El siguiente escalón es armonizarse con el espíritu que todo lo permeabiliza y el Qi Gong basado en una filosofía sapienzal, el Taoísmo, y con esa capacidad de ir refinando la energía hasta convertirla en una conciencia capaz de penetrar los misterios en los que el alma anhele respuestas es también una vía de acceso a nuestra auténtica naturaleza. Como dice Yves la consciencia y todas sus facultades (presencia, atención, concentración, memoria) «se vuelve más alerta, despierta, amplia y espaciosa, lo que nos permite cultivar la sabiduría de la Conciencia Universal, cuya esencia es el vacío absoluto». O como nos dice Nayeli, «gracias al trabajo del Qi Gong podemos ir, quizá a través de la imitación, de manera inconsciente, aprendiendo la manera en que el universo (en este caso nosotros mismos) se va entremezclando, uniendo, bailando para avanzar en equilibrio, en armonía».

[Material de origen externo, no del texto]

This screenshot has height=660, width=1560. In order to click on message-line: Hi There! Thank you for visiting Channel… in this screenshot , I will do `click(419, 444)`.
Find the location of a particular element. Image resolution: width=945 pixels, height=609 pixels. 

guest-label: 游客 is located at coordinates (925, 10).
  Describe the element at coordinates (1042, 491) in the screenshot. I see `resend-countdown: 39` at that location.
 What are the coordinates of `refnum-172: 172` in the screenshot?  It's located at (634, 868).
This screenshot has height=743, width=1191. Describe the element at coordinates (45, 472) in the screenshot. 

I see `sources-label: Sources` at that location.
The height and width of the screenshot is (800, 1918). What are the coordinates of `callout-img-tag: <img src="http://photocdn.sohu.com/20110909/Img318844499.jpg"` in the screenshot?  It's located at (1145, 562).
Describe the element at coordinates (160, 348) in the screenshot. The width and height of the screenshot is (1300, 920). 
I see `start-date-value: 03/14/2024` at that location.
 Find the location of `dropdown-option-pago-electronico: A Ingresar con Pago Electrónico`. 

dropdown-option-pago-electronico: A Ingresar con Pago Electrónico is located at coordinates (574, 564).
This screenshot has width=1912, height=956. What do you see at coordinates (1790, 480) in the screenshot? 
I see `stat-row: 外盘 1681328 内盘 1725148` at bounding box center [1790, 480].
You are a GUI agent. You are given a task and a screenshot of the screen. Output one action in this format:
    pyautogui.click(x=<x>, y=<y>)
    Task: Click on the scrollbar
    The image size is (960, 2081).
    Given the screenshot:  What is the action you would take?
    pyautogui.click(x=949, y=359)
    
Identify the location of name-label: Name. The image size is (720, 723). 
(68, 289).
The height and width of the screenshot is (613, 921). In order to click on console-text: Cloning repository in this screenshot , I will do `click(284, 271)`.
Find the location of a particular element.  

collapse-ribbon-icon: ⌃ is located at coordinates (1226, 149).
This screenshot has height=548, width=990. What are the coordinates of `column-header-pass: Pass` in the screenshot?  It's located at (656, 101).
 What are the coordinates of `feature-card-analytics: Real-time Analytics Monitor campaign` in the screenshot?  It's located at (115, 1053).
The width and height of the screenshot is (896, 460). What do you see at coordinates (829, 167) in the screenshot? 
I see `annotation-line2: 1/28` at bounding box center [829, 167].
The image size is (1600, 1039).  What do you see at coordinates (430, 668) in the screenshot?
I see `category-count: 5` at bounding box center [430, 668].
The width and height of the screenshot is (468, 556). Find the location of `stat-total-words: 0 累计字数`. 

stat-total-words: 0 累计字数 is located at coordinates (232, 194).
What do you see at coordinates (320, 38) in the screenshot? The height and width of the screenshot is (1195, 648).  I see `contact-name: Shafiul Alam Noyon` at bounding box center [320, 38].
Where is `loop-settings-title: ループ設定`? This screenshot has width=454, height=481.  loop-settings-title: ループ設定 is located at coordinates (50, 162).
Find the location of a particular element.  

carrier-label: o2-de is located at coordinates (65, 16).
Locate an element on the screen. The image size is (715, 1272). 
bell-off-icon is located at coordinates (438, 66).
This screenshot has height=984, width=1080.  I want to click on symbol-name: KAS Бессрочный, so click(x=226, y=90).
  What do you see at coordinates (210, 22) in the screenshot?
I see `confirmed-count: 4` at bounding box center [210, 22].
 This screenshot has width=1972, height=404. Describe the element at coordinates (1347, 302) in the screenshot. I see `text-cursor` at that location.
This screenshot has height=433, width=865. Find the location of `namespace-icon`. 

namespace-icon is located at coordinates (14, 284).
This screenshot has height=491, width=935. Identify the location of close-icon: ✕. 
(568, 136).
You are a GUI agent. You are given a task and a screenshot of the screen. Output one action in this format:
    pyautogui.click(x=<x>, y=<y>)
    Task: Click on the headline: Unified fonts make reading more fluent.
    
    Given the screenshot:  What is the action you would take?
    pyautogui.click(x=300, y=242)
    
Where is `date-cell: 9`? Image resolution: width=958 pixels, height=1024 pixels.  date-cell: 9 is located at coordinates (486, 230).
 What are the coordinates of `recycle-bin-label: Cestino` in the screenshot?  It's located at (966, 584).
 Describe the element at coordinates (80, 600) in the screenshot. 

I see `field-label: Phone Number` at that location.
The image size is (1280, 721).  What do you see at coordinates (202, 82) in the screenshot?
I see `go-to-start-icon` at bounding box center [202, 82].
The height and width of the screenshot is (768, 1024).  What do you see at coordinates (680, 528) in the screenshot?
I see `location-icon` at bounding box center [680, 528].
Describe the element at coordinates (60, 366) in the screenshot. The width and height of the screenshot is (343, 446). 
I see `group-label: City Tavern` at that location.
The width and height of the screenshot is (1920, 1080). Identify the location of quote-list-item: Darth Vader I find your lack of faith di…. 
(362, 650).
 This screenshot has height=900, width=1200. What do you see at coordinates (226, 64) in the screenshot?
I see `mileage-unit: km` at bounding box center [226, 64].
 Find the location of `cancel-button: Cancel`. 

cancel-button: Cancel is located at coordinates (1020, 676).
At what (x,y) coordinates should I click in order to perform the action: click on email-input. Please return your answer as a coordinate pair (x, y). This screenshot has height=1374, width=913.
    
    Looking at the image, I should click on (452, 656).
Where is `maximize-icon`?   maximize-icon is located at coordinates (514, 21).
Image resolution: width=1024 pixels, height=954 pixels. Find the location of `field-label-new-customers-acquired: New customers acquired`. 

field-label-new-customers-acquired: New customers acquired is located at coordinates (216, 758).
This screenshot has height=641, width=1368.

La eficacia de esta disciplina energética no sólo se ha ganado la aceptación del público en Estados Unidos, Francia, y poco a poco en España, sino que se ha ganado el interés de la comunidad científica gracias a la influencia de las investigaciones modernas de la China Popular en el campo de la salud. Algunos físicos como Fritjof Capra, o el astrofísico Hubert Reeves, reconocen que el pensamiento chino sobre la materia está de acuerdo con las teorías científicas más avanzadas, y gracias a las técnicas actuales como la electronografía, se ha podido verificar la existencia de puntos y meridianos, constatándose que hace 5.000 años, cuando los chinos elaboraron el método, no cometieron ningún error. Parece que la ciencia occidental se va despertando de un sueño mecanicista y materialista para avanzar lentamente hacia otros paradigmas que tímidamente corroboran muchas de las teorías fundamentadas en otro tipo de ciencia, la tradicional, que posee desde hace miles de años certezas sobre lo que es el hombre y el cosmos. El universo nos ofrece una oportunidad de remontar la crisis del hombre occidental y moderno a bordo de una sabiduría que es bálsamo para el cuerpo, la mente y el espíritu.
Os invitamos a vivir, a practicar una salud activa a ritmo de Qi gong: con un respirar lento y profundo, con una sonrisa calma, un mirar fijo pero panorámico y una consciencia puntual, expansiva. Así es una salud en constante movimiento, una salud activa.